« Dans le social, nous sommes souvent dans l’innovation et la prise de risque. Or faire financer des projets qui n’ont pas fait leurs preuves, c’est difficile, analyse Valérie Fayard, déléguée générale adjointe chargée du pôle « appui et développement » à Emmaüs France. La fédération accompagne ses communautés par l’intermédiaire d’un service consacré au contrôle de gestion et à la recherche de financements. « Localement, les groupes Emmaüs ne maîtrisent pas les mots à la mode comme “changement d’échelle” ou “accélération de projet”, précise la professionnelle. Ce qui manque aussi, c’est l’accès à l’information sur les fondations d’entreprises et leurs appels à projets ou sur les programmes d’investissement, et, bien sûr, le bon carnet d’adresses… C’est très discriminant pour l’économie sociale et solidaire, et là, avoir une fédération nationale avec ce type de services est important. »
Autre solution pour les établissements et services sociaux et médico-sociaux : se rapprocher dans sa région d’un organisme ou d’un consultant indépendant, afin d’être accompagné dans la démarche. Car, outre la difficulté de trouver la source de financement potentiel, encore faut-il savoir rédiger un dossier susceptible d’être retenu.
« Première erreur à ne pas commettre, ne pas lire les instructions », s’amuse Boris Albrecht, directeur de la Fondation Sommer, spécialisée depuis 1974 dans le financement de projets de médiation animale. Et de reprendre : « Les travailleurs sociaux ne maîtrisent pas toujours l’exercice. Certains nous envoient des dossiers manuscrits ou, pire, des pages et des pages de scans PDF en noir et blanc, envoyés dans 15 mails ! » A proscrire également : des dossiers bâclés à la dernière minute, des sections budgétaires mal remplies, qui n’apportent pas assez de précisions sur l’activité ou qui gonflent artificiellement le budget.
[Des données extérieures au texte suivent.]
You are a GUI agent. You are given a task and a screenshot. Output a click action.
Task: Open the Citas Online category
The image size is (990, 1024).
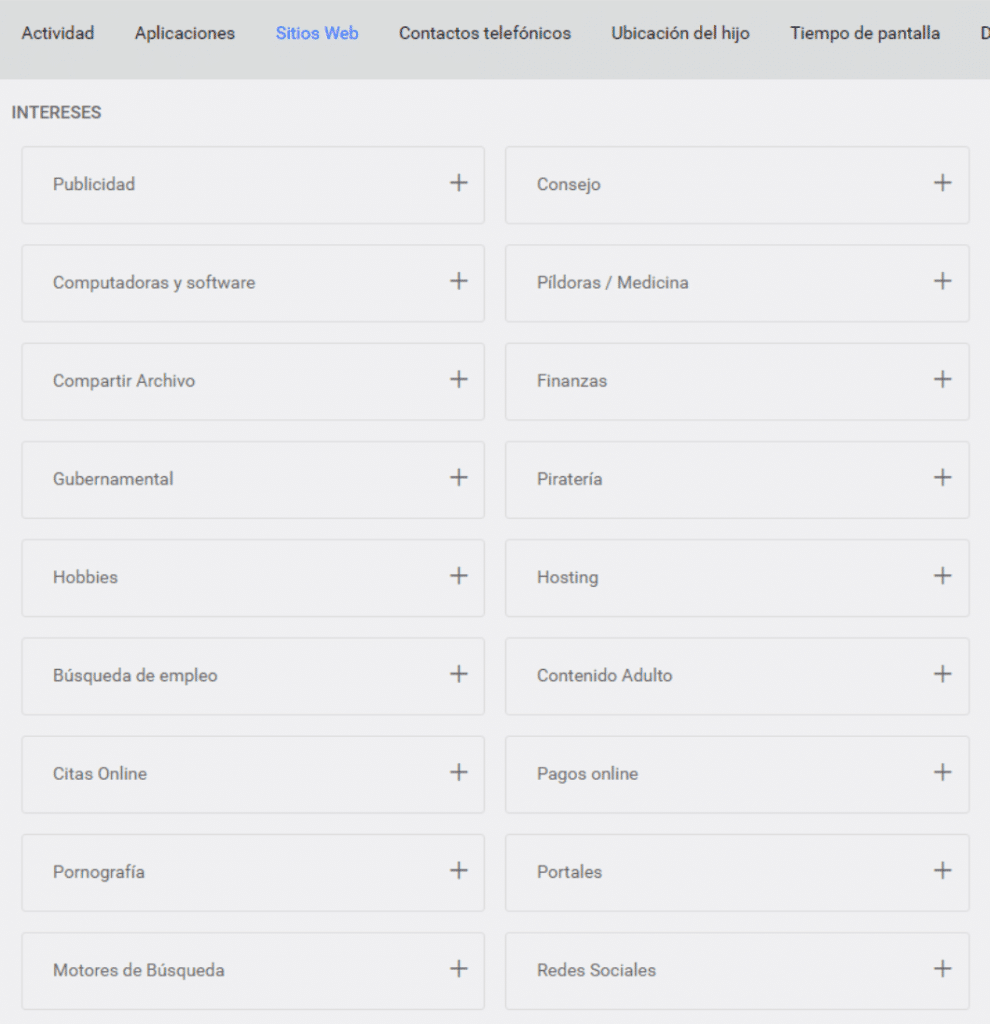tap(253, 775)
Dernier élément rédhibitoire, selon la Fondation Sommer : « Quand l’association fait appel à un prestataire extérieur, un équithérapeute par exemple, mais qu’elle nous demande 4 000 € pour les séances et autant pour le transport, on se dit que l’activité n’est pas viable. Nous préférons impulser des projets qui pourront se poursuivre sans notre soutien… » Boris Albrecht conseille : « Ce qu’on doit trouver dans un dossier, ce sont les besoins pour la population de la structure, les personnes ressources rencontrées, le détail de l’activité proposée. Et attention à l’utilisation de la première personne du singulier : quand on voit qu’il ne s’agit pas d’un projet d’équipe, on le considère comme fragile. »
La jungle des financeurs et la technicité des dossiers sont des sujets que maîtrise parfaitement Elise Curioni, directrice « partenariats et événements » de la branche francilienne de Sport dans la ville. Cette association, qui construit des terrains de sport dans les quartiers prioritaires et travaille à l’insertion professionnelle des jeunes, est financée à près de 80 % sur fonds privés, notamment des fondations d’entreprises. « Pour faire fonctionner nos programmes, nous développons un réseau de partenaires fidèles que nous sollicitons en fonction de leur proximité géographique par rapport aux terrains, ou des axes d’engagement de leur entreprise. Mais attention, il faut toujours rechercher de nouveaux partenaires car, au bout de trois à cinq ans, les fondations se tournent vers d’autres projets. »
Selon elle, fidéliser ces mécènes consiste aussi à répondre à leurs attentes : « Il faut réussir à faire vivre la relation de partenariat, en impliquant les collaborateurs de l’entreprise par du parrainage, en rédigeant des rapports intermédiaires et en ciblant les programmes de l’association en fonction des besoins, mais aussi des attentes des entreprises, en cocréant des projets liés à des thèmes d’actualité. »
Chez Emmaüs, les projets financés sur fonds privés drainent des sommes allant de 1 000 à 400 000 €. Quand il s’agit de lever des sommes encore plus importantes, l’association se tourne vers des multinationales. Ainsi, au printemps 2016, Emmaüs Connect, structure de « médiation numérique », a annoncé la création d’une start-up à vocation sociale, financée à hauteur de 1 million d’euros par la fondation Google.org et baptisée WeTechCare. Cette start-up a pour objectif de concevoir des services Web adaptés à des publics fragiles et non connectés. De même, le site de vente en ligne Label Emmaüs, actif dès ce mois-ci, a été financé à hauteur de 500 000 € par une fondation qui a souhaité rester anonyme.